Improving the "Top" criteria

The top page in Discourse is intended for two cases

  1. It is where new users are directed after they join the site, and where existing users are directed after long absences from the site. The idea is that we show people the “greatest hits” of the community when they arrive, whether it is the last year, or the last month.

  2. When you want to catch up with a busy Discourse and skim just the most interesting / useful / active topics. Sort of like the summarize topic option, but at the topic list level. You can view top globally or at the category level.

You can try it out yourself at /top.

One thing Sam noticed is that the existing formula for inclusion on the top page…

log of views + (2 * post count) + (2 * like count)
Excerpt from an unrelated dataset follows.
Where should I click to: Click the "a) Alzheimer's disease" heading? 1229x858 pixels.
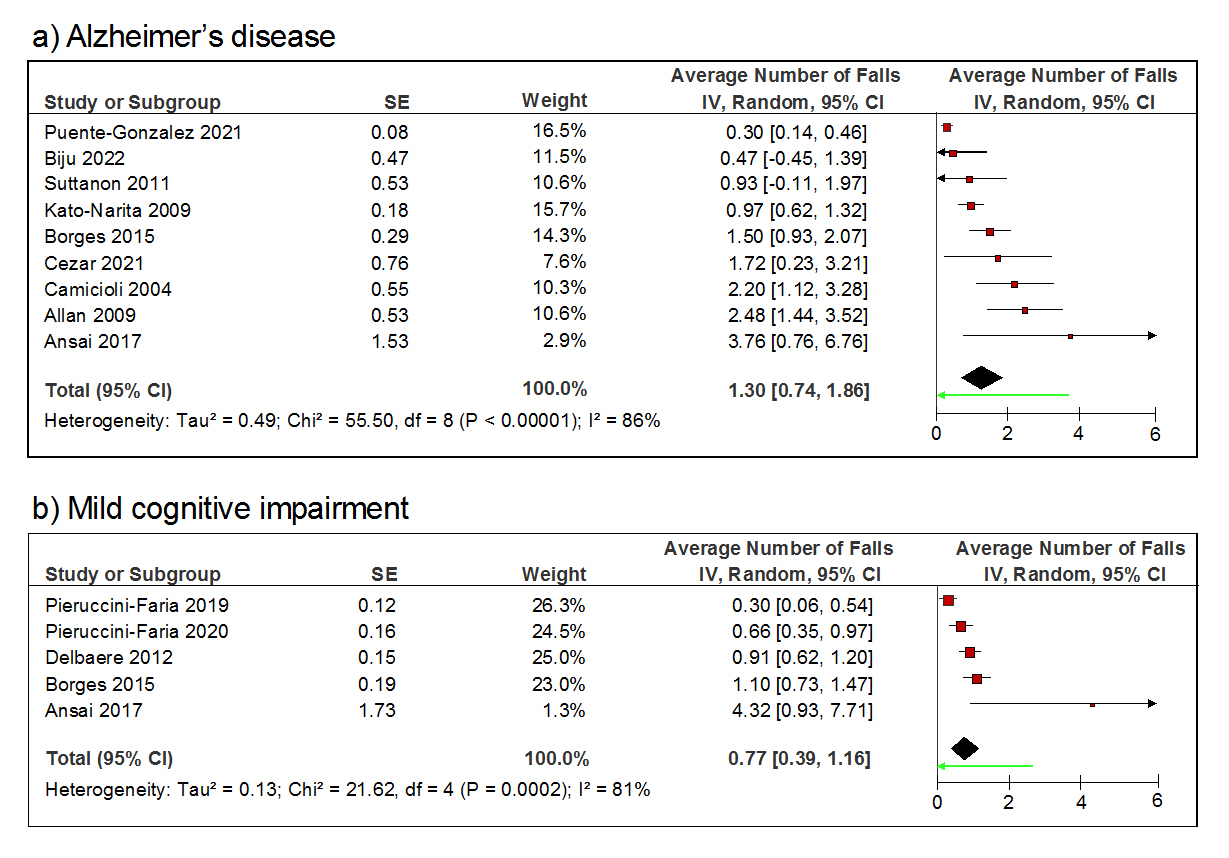pyautogui.click(x=184, y=37)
… does not give the first post any priority, but probably should. So he changed it to

(log of views * 2) + first post likes + (least(likes/posts, 3) * 4)

This is better, but I am not sure it’s quite right.
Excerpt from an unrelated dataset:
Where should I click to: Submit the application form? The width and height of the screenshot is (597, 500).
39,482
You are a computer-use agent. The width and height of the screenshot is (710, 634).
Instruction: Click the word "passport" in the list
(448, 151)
I wanted to brainstorm a bit on the concept here. What is a “top” discussion, exactly? What criteria would make you pick a particular topic for inclusion in the top topics for the last week, month or year?

When I thought about this and browsed the existing /top list at topics, here are the qualities they had:

  • Not too long. Very long (100, 200, 1000+ post) topics are kind of overwhelming and resemble chat more than a discussion.

  • Not too short. A topic with 0 replies is definitely not an interesting discussion. It’s more of a notice. A topic with 1 or 2 replies is very unlikely to be an interesting discussion. And even a topic with 10 posts may not be a particularly interesting discussion, depending on how many people are participating in the topic.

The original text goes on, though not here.